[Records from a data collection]
·····
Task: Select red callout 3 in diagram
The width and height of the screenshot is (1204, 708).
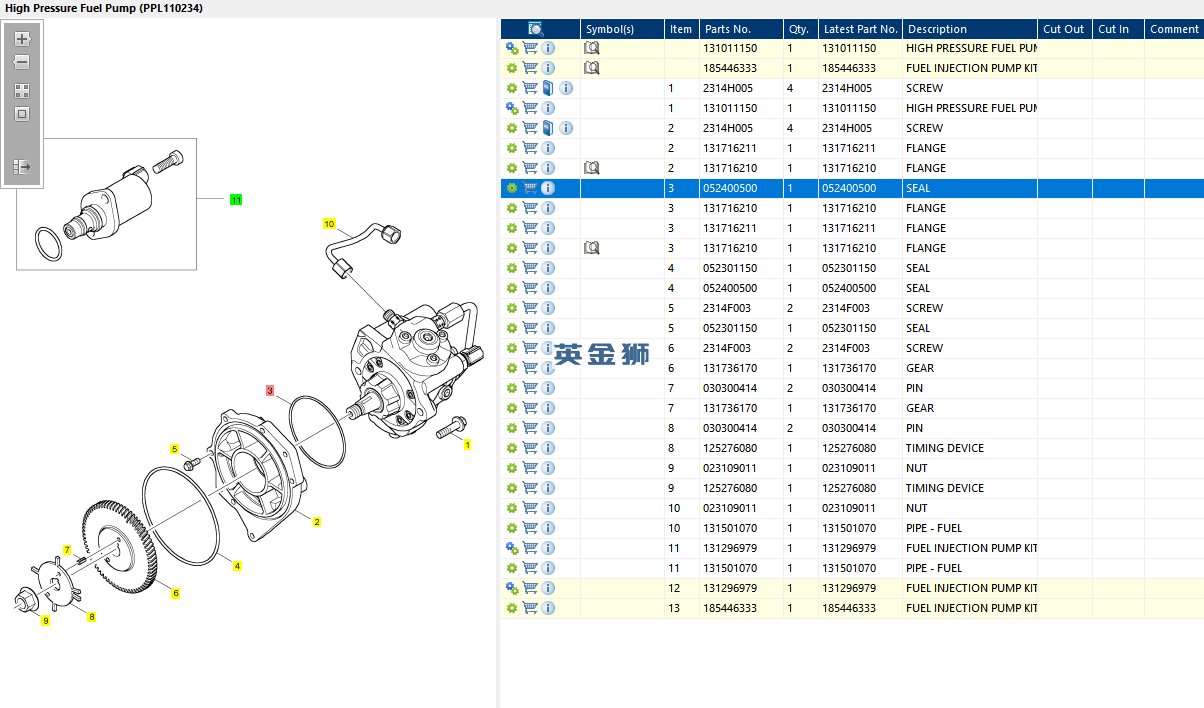Action: [x=269, y=390]
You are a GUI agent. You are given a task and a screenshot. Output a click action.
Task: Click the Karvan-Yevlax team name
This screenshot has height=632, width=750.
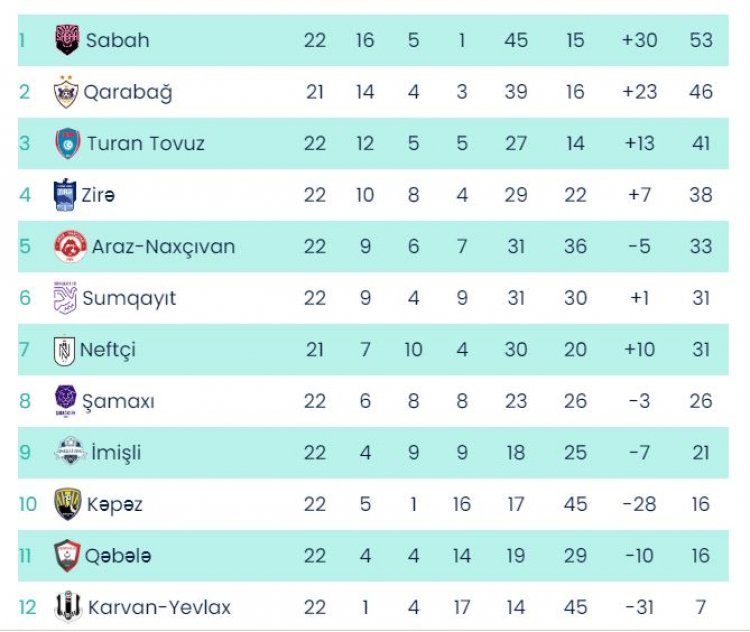159,607
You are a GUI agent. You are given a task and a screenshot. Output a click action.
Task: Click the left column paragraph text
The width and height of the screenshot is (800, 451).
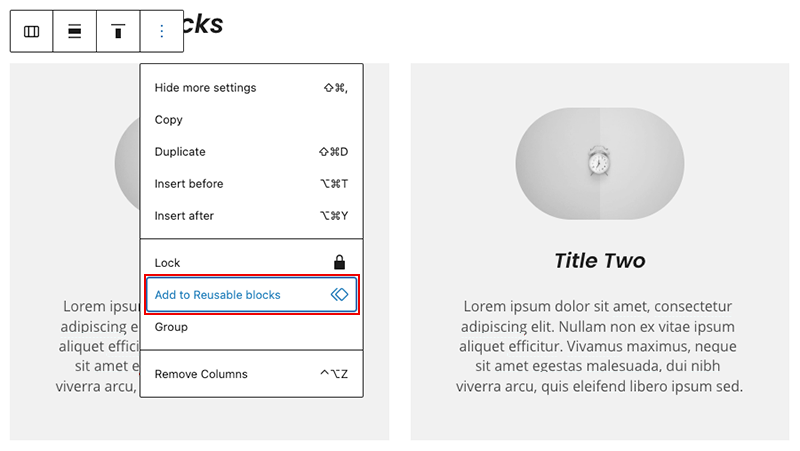(97, 346)
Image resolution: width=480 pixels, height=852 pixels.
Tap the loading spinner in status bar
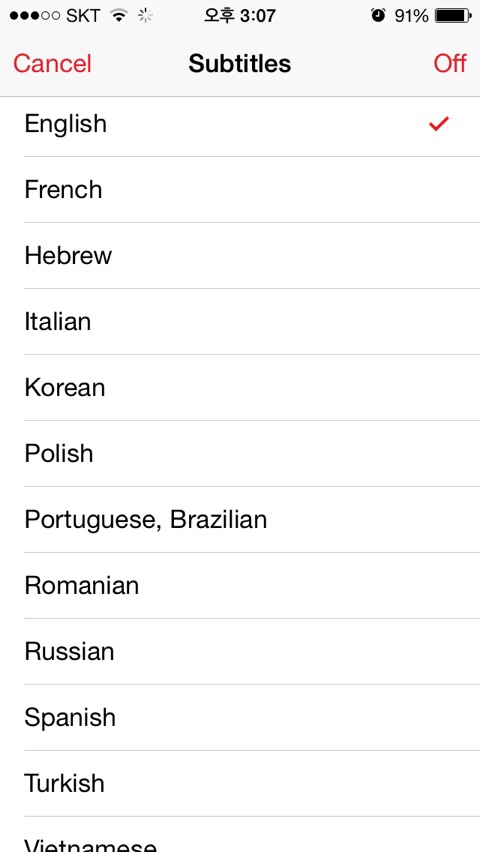[145, 16]
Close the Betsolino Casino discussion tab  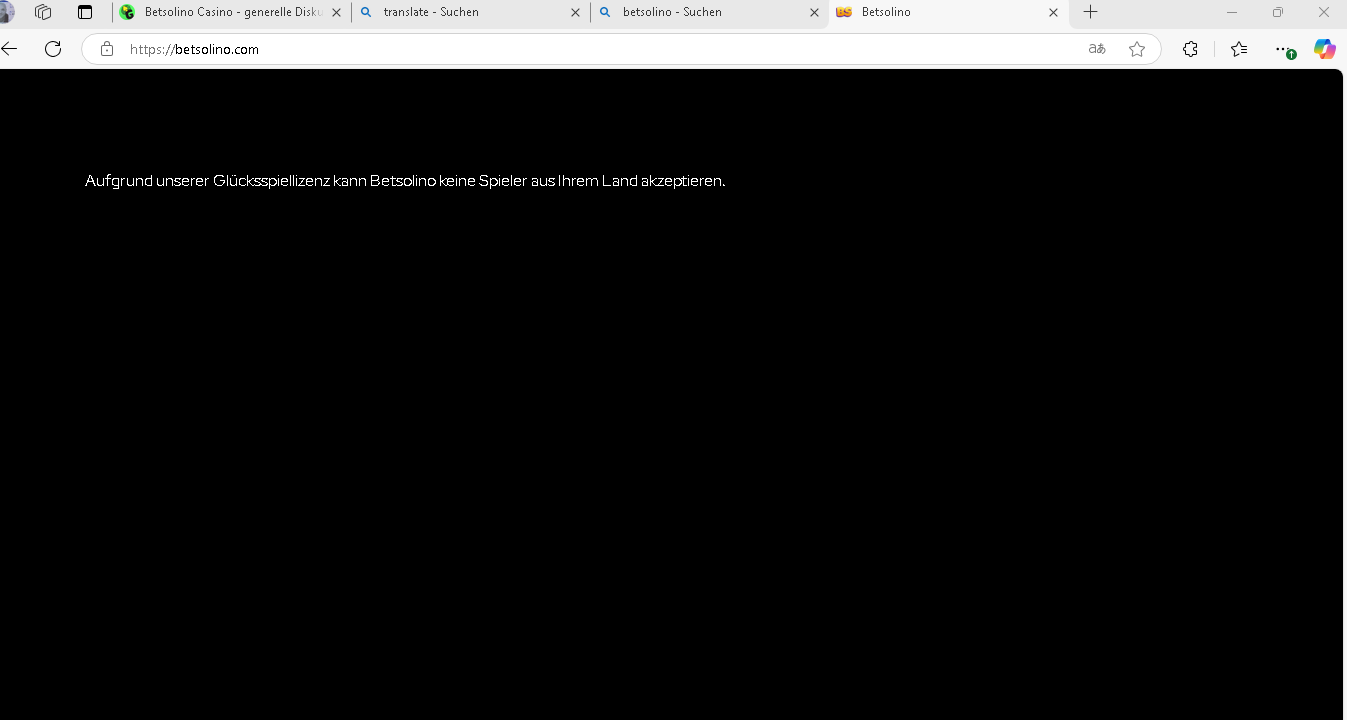tap(336, 12)
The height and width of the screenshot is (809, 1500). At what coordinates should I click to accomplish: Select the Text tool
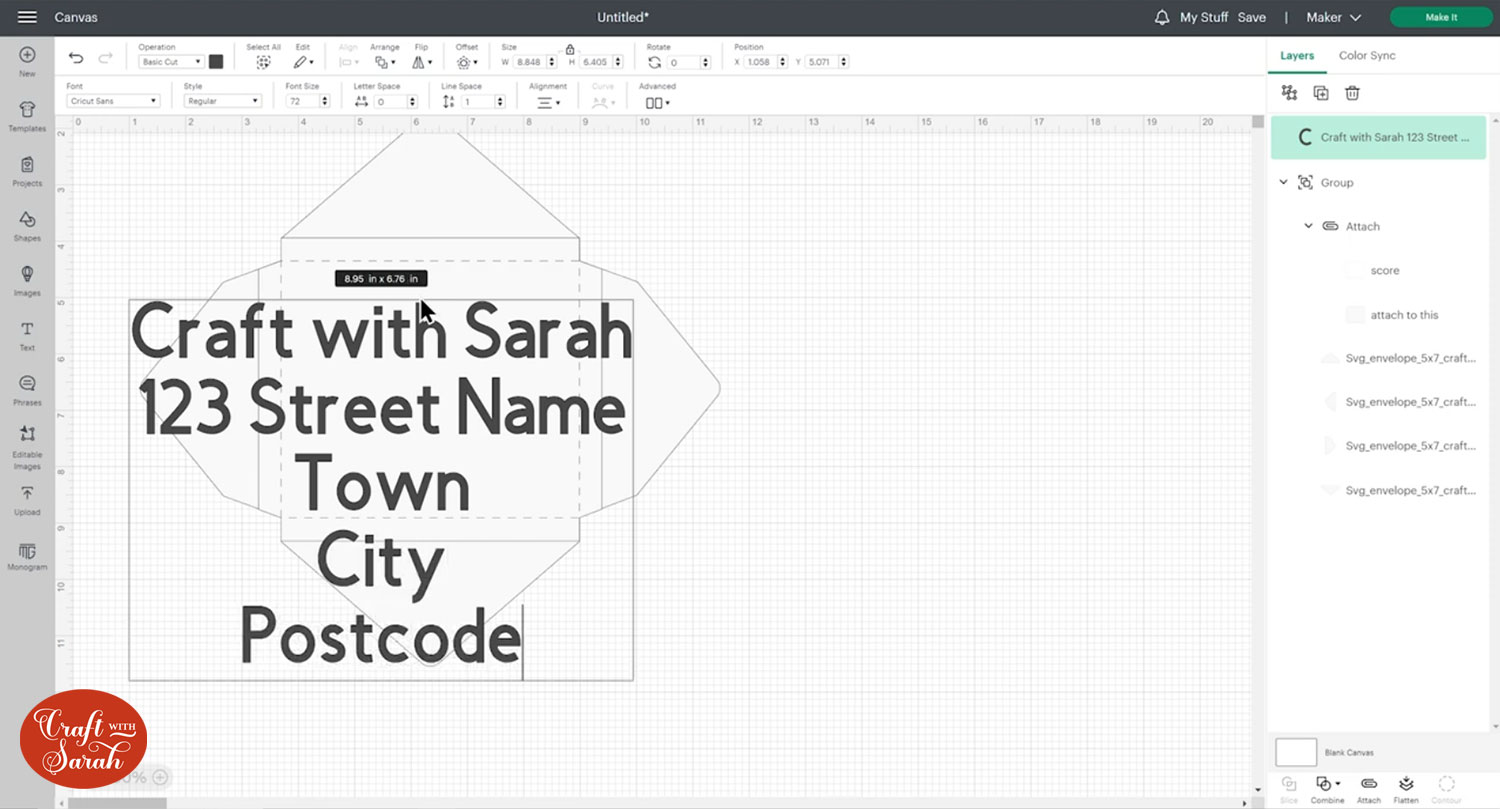(x=27, y=334)
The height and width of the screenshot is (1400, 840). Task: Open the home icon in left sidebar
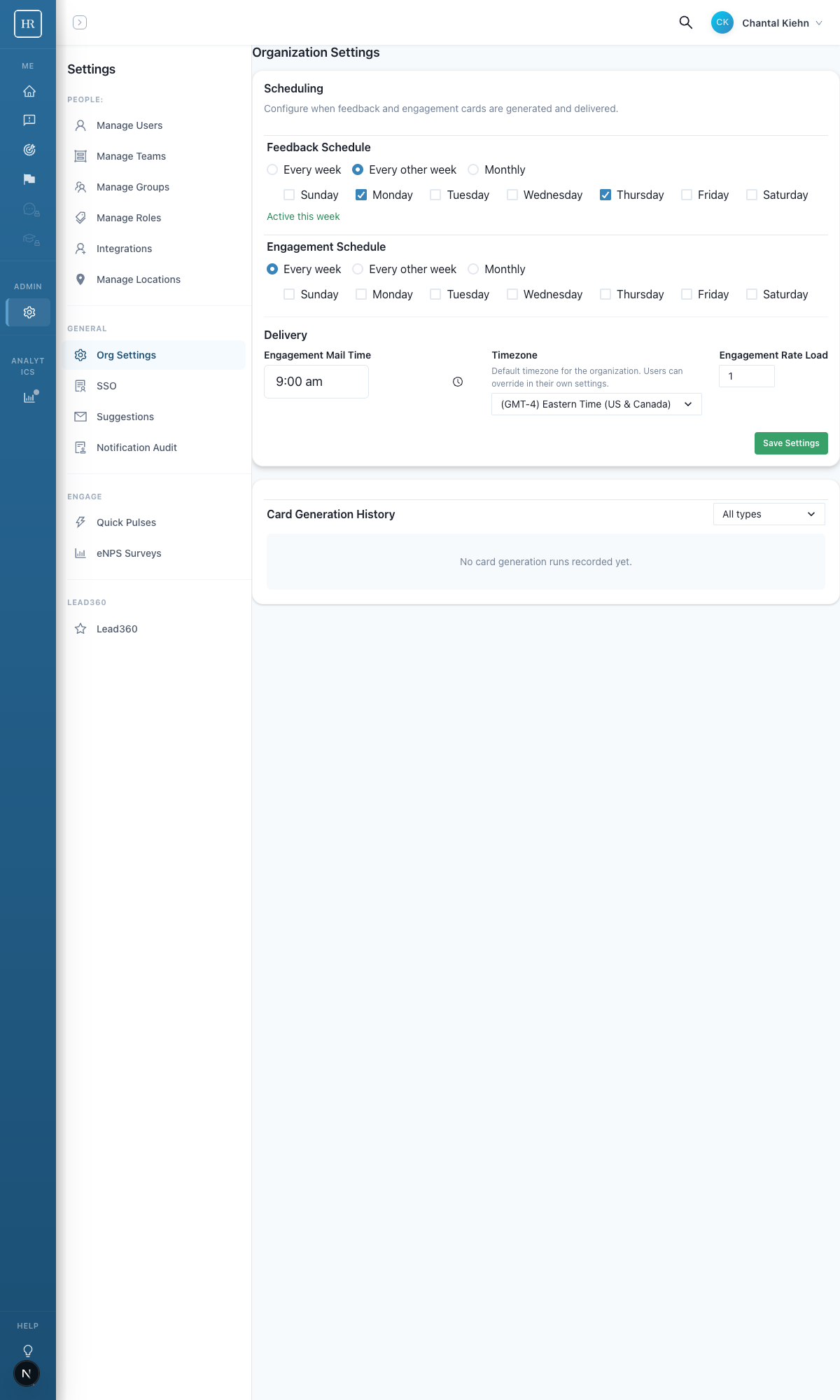click(x=29, y=91)
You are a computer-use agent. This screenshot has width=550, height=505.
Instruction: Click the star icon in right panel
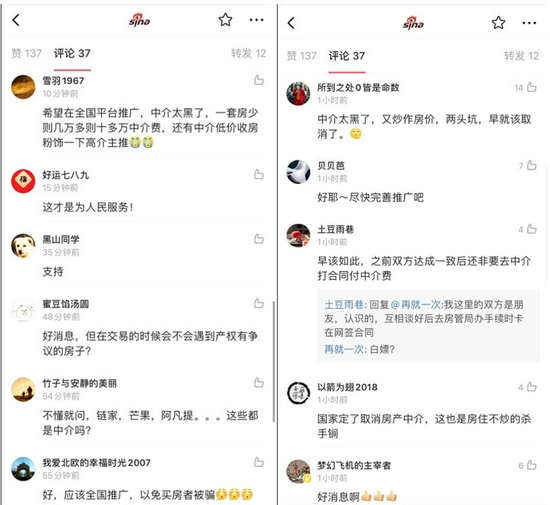click(498, 23)
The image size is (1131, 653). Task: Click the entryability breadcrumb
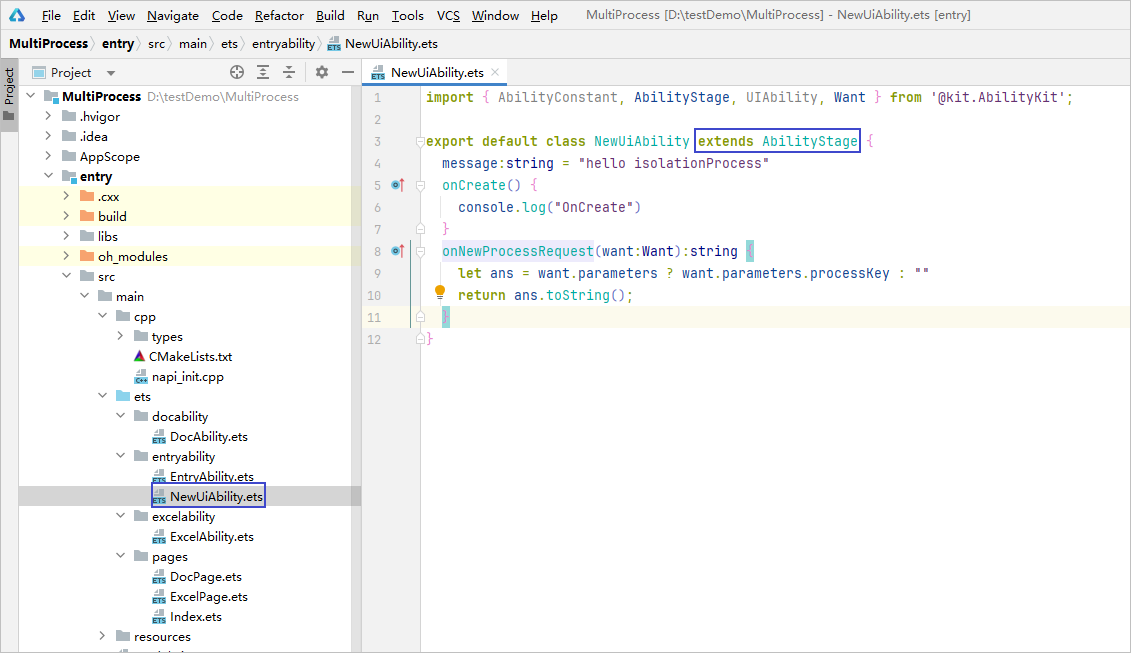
·····
## Exercise description
Please copy exactly the lines from the one containing "You are a computer-use" through the end of the records above, leaving out every picture.

## Reply to the exercise
You are a computer-use agent. This screenshot has width=550, height=505.
Instruction: Click the star icon in right panel
click(498, 23)
The image size is (1131, 653). Task: Click the entryability breadcrumb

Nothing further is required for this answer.